提供データ:
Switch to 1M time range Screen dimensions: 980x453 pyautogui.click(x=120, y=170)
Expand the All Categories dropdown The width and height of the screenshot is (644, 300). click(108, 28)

--

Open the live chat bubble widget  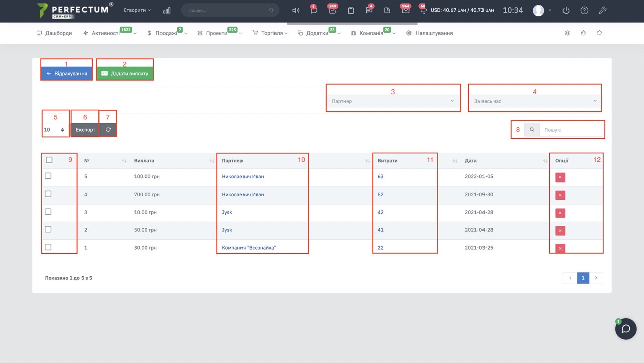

==

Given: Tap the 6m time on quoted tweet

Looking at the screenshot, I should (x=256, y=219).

課題: 「Switch to 1M」を含む行から「Expand the All」を含む行まで、両端の行も含めて一字一句違えずに再現してください。

解答:
Switch to 1M time range Screen dimensions: 980x453 pyautogui.click(x=120, y=170)
Expand the All Categories dropdown The width and height of the screenshot is (644, 300). click(108, 28)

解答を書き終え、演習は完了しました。